The tropical rainforest.

Forests like these occupy only three percent of the land

yet they're home to over half of the world's species.

But how do so many different kinds of plants and animals

find the space here to live alongside one another?

On the dark, humid forest floor the jungle appears to be lifeless.

Often the only signs of life are what you hear.

A male blue bird of paradise is advertising for a mate.

It's quite a performance

but he's not the only bird of paradise here keen to make an impression.

There are nearly forty different kinds on the island of New Guinea

each with a display seemingly more bizarre than the rest.

A riflebird of paradise.

Like many jungle animals, birds of paradise avoid competing with each other

and these do so by living in different parts of this jungle covered island.

The six plumed bird of paradise displays in his special clearing, on the forest floor.

The magnificent bird of paradise favors the low branches of bushes.

His female is modestly dressed.

The male has a good set of lungs

but he'll have to do more than flutter his eyelids, if he wants to impress her.

It'll all depend on his performance.

The females may be dull looking but they're very picky

and it's time for a really close inspection.

His right side looks fine... but what about his left?

Pretty impressive, but is he magnificent enough?

Oh dear. Her departure says it all.

Generations of choosy females have driven the evolution

of these remarkable displays.

The more extravagant a male is, the more likely he'll be noticed.

New Guinea lies in a warm tropical belt that girdles our planet around the equator.

With abundant rainfall and twelve hours of daylight

three hundred and sixty five days a year, it's here that rainforests flourish.

Surprisingly only two percent of the sunlight filters down to the forest floor.

Down here seedlings struggle to grow

but the gloom is not eternal.

The death of a forest giant is always saddening

but it has to happen if the forest is to remain healthy.

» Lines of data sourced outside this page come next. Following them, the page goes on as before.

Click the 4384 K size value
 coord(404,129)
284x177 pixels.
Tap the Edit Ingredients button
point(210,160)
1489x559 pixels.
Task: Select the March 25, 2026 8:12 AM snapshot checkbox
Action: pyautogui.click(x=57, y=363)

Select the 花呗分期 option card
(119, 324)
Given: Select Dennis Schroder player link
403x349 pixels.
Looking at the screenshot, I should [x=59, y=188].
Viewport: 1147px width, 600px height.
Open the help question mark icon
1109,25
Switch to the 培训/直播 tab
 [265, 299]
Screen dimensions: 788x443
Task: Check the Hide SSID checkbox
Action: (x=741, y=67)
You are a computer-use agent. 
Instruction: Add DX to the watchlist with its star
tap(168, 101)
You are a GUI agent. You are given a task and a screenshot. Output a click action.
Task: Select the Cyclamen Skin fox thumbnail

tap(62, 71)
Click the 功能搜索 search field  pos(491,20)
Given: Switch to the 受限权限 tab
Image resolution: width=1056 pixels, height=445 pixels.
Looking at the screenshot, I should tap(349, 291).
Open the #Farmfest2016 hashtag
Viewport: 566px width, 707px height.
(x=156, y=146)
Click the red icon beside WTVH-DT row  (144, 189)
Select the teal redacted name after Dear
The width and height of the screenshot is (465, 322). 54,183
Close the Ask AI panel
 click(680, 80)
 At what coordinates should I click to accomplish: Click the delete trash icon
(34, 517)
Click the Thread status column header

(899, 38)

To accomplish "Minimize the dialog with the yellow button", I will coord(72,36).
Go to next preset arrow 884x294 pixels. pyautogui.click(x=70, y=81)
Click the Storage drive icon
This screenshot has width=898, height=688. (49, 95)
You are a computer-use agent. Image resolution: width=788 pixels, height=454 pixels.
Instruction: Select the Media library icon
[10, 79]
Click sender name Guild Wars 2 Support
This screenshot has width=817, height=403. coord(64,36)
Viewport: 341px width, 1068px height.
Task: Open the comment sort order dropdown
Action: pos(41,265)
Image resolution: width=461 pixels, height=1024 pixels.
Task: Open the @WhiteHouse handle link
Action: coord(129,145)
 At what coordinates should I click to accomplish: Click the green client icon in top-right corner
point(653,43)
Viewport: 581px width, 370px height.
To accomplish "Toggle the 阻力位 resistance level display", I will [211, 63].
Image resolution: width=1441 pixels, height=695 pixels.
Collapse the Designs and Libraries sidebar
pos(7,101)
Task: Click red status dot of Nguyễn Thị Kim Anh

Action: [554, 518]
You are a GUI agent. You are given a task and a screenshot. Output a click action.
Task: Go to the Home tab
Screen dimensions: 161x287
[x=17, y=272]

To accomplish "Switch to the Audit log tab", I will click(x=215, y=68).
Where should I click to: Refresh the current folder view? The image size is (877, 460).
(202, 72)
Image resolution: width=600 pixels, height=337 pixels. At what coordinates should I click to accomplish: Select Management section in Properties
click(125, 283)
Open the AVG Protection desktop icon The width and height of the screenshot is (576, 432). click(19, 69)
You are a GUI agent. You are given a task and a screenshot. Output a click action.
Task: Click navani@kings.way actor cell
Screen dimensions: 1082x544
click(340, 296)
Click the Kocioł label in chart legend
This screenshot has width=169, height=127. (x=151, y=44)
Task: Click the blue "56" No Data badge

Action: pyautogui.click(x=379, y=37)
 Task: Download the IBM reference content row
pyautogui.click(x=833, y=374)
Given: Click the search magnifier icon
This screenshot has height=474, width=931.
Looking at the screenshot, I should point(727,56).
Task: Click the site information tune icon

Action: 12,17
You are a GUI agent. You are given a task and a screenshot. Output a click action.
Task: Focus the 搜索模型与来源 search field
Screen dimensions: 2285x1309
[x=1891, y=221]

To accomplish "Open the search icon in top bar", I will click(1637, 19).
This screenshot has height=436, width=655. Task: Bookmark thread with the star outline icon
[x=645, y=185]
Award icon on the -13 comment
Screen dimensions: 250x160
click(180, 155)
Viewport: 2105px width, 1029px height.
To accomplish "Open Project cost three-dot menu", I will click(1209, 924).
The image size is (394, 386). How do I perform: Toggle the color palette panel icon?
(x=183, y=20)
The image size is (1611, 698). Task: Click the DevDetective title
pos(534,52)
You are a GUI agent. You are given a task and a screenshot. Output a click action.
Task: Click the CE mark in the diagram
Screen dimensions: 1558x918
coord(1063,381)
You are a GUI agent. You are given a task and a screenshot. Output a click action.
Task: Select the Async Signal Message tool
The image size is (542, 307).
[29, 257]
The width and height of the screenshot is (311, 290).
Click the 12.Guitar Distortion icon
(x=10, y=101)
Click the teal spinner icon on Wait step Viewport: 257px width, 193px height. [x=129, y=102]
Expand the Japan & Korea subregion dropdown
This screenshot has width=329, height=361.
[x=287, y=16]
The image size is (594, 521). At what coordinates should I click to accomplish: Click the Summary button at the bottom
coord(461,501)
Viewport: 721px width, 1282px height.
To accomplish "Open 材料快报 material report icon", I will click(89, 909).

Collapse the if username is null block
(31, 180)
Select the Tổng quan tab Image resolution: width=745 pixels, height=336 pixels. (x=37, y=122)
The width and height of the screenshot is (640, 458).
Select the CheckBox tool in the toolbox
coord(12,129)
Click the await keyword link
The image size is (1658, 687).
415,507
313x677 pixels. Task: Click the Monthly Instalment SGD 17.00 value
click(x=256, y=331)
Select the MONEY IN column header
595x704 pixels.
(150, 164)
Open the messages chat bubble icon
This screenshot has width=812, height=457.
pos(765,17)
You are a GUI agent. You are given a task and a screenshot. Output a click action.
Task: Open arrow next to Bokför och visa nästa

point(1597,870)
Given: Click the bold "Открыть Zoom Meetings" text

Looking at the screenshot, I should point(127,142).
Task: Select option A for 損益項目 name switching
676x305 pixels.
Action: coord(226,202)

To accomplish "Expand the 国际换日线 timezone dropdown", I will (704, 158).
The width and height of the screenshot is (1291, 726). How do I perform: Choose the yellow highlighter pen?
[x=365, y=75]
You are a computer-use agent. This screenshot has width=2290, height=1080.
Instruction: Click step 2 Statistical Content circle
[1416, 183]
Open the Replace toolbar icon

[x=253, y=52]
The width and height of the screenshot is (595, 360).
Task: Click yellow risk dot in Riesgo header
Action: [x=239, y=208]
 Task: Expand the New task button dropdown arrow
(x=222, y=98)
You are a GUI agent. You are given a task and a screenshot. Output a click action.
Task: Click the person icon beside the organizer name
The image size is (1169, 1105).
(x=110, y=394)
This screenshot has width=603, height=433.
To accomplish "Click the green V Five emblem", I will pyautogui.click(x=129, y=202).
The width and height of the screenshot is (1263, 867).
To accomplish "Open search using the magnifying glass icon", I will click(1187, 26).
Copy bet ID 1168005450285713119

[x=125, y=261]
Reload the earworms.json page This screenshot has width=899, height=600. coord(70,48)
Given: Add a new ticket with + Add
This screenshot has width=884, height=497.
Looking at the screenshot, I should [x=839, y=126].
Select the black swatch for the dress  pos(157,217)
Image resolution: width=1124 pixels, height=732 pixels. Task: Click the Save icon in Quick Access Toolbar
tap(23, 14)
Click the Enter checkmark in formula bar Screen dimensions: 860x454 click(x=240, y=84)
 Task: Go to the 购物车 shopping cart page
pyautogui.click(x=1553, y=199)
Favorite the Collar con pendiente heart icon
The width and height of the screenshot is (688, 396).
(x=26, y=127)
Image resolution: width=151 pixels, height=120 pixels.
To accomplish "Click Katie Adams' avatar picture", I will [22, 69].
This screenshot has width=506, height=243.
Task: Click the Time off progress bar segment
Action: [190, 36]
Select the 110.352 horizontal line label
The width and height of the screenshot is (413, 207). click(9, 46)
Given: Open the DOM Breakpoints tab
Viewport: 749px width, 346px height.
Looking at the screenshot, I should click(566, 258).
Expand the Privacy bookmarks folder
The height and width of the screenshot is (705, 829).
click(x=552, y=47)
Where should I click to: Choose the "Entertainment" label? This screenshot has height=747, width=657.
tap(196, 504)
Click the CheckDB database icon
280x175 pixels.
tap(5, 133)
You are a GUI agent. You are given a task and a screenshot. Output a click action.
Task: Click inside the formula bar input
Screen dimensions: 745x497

The sudden blaze of sunlight will bring life to the forest floor.

A single hectare of rainforest may contain as many as 250 species of tree.

That's nearly ten times the number that grow in Britain

and the thirst for light triggers a race for a place in the sun.

There's no time to waste.

A seed that may have fallen only a few days ago, now bursts through the leaf litter.

With so many competitors, getting a good start is critical

but each plant has it's own particular strategy

for making the most of this rare opportunity.

The seeds of hardwoods are quick to germinate

but, like the fabled tortoise, their strategy is to be slow and steady.

Vines and other climbers put all their energy into rapid vertical growth, rather than

though they'll need to be well supported.

The climbers' strategy looks chaotic but there's method in their madness.

Their growing tips circle like lassoes, searching out anchors for their spindly stems.

They put coils in their tendrils

so that if their support moves, they will stretch and not snap.

But the frontrunners at this stage, the first to fill the clearing,

are pioneers like the macarangas.

Their immense leaves capture huge amounts of sunlight, so fueling their growth.

As a result the macarangas grow a remarkable eight meters a year

surging ahead of almost all their rivals.

In the race for the top spot hundreds will start

yet few will ever reach the finishing line, their growth cut short by the diminishing

In less than four years, the gap will have gone

but that's not the end of the race.

The ultimate winners are the tortoises, the slow and steady hardwoods.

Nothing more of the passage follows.